Frankly, for anything other than real-time encoding, I don't actually consider encoding time to be a huge deal. None of my encodes were slower than 3fps on my 5800x3d, which is plenty for running on my media server as overnight job. For real-time encoding, I would just grab a Intel Arc card, and redo the whole thing since the bitrates will be different anyways.

[–] [email protected] 3 points 10 months ago (1 children)

Frankly, for anything other than real-time encoding, I don't actually consider encoding time to be a huge deal. None of my encodes were slower than 3fps on my 5800x3d, which is plenty for running on my media server as overnight job. For real-time encoding, I would just grab a Intel Arc card, and redo the whole thing since the bitrates will be different anyways.
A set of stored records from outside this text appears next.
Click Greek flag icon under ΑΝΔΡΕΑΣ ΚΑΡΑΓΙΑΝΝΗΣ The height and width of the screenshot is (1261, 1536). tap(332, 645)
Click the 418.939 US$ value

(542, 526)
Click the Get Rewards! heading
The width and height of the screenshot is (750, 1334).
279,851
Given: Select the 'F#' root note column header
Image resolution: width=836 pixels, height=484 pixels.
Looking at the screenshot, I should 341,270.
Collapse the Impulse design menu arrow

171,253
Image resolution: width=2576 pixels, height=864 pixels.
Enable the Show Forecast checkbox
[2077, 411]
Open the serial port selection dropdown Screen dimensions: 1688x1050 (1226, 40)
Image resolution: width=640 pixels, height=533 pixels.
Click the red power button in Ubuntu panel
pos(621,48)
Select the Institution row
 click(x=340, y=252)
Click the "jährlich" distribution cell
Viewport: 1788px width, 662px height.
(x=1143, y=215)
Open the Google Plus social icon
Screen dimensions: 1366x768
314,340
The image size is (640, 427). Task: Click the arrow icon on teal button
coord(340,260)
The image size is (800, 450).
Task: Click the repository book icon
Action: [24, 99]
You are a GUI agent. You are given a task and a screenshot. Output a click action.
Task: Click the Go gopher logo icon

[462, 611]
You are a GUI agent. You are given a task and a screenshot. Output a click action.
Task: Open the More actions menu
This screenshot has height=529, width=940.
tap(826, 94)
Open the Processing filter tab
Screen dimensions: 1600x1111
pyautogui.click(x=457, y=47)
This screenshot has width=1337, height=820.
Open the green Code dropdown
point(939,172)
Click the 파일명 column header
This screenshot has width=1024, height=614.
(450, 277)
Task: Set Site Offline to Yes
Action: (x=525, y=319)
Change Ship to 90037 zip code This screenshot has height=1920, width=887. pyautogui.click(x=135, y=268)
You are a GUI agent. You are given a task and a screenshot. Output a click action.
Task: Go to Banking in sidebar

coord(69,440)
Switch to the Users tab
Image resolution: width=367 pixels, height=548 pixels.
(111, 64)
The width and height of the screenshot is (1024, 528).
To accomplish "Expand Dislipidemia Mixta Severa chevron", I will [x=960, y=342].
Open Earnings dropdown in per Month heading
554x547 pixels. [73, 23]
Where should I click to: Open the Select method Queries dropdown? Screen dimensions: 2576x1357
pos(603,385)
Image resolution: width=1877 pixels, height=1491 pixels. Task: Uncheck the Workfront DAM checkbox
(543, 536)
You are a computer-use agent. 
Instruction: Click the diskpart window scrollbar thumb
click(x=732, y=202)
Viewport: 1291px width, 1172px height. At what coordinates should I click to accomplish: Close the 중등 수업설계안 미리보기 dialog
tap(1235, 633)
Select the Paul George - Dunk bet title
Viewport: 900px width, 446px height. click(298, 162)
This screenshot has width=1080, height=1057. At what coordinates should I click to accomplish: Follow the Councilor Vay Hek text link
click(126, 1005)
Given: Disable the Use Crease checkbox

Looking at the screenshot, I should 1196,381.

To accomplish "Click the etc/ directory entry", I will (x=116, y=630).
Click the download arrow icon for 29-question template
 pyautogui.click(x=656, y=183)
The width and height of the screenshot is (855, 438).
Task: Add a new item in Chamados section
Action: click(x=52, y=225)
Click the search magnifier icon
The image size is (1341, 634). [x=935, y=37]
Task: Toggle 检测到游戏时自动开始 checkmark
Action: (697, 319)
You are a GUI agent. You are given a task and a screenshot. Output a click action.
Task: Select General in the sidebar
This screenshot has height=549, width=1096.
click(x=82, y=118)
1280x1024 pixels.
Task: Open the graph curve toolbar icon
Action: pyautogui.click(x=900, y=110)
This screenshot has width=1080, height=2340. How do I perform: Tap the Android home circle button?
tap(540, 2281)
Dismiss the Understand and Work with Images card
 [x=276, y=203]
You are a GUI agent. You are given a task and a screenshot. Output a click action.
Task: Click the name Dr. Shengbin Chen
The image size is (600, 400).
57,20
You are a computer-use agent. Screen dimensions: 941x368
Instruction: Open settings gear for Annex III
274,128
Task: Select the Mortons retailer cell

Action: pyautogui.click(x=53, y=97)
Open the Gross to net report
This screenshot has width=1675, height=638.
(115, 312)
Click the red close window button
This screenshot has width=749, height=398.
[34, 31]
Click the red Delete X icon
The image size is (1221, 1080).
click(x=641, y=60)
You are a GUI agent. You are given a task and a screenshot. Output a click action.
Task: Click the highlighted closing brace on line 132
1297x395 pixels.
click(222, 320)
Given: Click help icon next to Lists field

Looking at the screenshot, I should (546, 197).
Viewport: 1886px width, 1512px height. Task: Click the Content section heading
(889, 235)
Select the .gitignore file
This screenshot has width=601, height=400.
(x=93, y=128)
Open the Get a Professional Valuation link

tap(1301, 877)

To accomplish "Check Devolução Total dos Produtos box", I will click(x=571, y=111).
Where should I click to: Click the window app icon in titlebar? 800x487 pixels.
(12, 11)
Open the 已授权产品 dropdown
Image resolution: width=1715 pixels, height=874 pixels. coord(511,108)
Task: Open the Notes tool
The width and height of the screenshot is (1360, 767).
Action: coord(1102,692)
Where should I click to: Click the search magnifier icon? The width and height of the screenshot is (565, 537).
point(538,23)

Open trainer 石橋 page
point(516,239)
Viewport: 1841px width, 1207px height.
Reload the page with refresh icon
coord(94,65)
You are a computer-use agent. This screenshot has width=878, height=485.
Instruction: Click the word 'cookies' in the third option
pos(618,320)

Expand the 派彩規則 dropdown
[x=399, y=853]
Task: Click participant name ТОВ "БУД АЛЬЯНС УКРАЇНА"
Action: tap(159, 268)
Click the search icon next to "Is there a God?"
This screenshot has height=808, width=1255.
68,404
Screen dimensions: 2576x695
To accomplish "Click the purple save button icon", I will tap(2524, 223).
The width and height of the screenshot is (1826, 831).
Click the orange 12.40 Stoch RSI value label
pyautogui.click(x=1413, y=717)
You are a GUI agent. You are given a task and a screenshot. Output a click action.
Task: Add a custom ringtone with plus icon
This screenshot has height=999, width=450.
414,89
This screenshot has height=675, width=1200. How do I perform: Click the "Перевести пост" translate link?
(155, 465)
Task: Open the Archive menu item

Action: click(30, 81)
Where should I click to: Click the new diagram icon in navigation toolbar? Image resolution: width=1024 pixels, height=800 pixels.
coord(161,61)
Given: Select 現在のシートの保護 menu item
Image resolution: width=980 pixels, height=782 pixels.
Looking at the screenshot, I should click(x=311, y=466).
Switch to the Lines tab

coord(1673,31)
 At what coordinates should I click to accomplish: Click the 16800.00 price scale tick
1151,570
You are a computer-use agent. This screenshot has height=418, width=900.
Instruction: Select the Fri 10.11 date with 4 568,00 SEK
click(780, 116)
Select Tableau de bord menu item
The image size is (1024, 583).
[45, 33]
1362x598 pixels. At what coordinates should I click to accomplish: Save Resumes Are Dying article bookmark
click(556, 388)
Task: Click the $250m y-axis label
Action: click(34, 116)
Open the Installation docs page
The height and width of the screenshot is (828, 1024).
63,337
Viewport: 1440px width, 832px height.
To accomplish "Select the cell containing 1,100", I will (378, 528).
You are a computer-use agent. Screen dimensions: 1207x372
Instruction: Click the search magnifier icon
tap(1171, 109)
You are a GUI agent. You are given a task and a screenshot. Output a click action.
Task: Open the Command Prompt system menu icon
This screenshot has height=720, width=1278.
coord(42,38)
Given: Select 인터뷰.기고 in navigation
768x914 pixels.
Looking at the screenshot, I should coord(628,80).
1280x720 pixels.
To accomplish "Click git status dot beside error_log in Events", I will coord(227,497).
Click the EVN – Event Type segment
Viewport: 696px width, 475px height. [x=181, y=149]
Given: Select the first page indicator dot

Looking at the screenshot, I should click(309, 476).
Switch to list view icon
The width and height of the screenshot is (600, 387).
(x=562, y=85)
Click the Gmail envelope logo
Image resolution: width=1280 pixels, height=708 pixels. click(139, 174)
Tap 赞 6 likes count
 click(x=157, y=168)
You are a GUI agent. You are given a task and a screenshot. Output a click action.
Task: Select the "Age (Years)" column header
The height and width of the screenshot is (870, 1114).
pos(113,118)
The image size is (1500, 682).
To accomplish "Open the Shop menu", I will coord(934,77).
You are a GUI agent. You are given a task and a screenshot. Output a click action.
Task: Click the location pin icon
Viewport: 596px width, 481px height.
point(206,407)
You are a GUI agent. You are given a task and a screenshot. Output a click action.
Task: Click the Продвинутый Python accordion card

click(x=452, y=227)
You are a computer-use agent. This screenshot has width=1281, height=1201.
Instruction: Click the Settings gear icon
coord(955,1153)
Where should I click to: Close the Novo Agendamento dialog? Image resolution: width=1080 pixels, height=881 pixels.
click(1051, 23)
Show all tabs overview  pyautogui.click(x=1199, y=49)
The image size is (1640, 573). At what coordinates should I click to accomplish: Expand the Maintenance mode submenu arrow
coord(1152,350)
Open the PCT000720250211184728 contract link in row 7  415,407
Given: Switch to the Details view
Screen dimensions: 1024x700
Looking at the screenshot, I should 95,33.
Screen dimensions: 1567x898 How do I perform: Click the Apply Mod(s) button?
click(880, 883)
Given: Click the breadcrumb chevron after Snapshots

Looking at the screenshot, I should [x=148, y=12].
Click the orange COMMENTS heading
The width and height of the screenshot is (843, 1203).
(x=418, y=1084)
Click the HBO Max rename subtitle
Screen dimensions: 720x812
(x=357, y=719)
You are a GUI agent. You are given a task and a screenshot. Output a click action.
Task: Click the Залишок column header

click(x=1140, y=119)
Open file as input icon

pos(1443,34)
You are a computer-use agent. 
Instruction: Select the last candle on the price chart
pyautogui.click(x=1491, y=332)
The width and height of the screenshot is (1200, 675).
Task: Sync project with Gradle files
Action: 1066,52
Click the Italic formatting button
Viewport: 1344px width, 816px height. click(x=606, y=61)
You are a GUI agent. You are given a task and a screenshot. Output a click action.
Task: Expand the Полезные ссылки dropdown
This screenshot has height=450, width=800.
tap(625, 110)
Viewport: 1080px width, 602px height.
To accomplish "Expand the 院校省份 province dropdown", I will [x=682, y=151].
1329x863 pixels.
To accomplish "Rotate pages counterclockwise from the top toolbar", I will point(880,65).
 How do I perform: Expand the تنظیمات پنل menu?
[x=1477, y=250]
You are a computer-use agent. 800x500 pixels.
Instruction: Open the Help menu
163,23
Encoding speed heavily depends on your preset. Veryslow will give you better compression than medium or fast, but at a heavy expense of encoding speed. You're not gonna re-encode a movie overnight on slow preset. GPU encoding will also give you worse result than CPU encode so that's something one would have to take into consideration. It's not a big deal when you're streaming, but if it's for video files, I'd much prefer using the CPU.

I consider the 'good enough' level to be, if I didn't pixel peep, I couldn't tell the difference. The visually lossless levels were the first crf levels where I couldn't tell a quality difference even when pixel peeping with imgsli. I also included VAMF results, which say that the quality loss levels are all the same at a pixel level.

I was mostly talking about how you organised your table by using CRF values as the rows. It implies that one should compare the results in each row, however that wouldn't be a comparison that makes much sense. E.g. looking at row "24" one might think that av1 is less effective than h264/5 due to greater file size, but the video quality is vastly different. A more "informative" way to present the data might have been to organise each row by their vmaf score.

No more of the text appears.